### WRITTEN PROBLEM
Starting at the line containing "This screenshot has height=778, width=1788." and ending with the line containing "Action: (1400, 221)", rewrite those lines with "sentence" switched to "line", leaving everything else unchanged.

### INPUT ROWS
[Begin]

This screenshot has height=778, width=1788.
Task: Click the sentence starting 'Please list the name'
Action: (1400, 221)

[End]
[Begin]

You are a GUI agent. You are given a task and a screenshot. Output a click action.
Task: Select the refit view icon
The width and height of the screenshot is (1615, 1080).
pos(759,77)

[End]

### CORRECT OUTPUT
This screenshot has height=778, width=1788.
Task: Click the line starting 'Please list the name'
Action: (1400, 221)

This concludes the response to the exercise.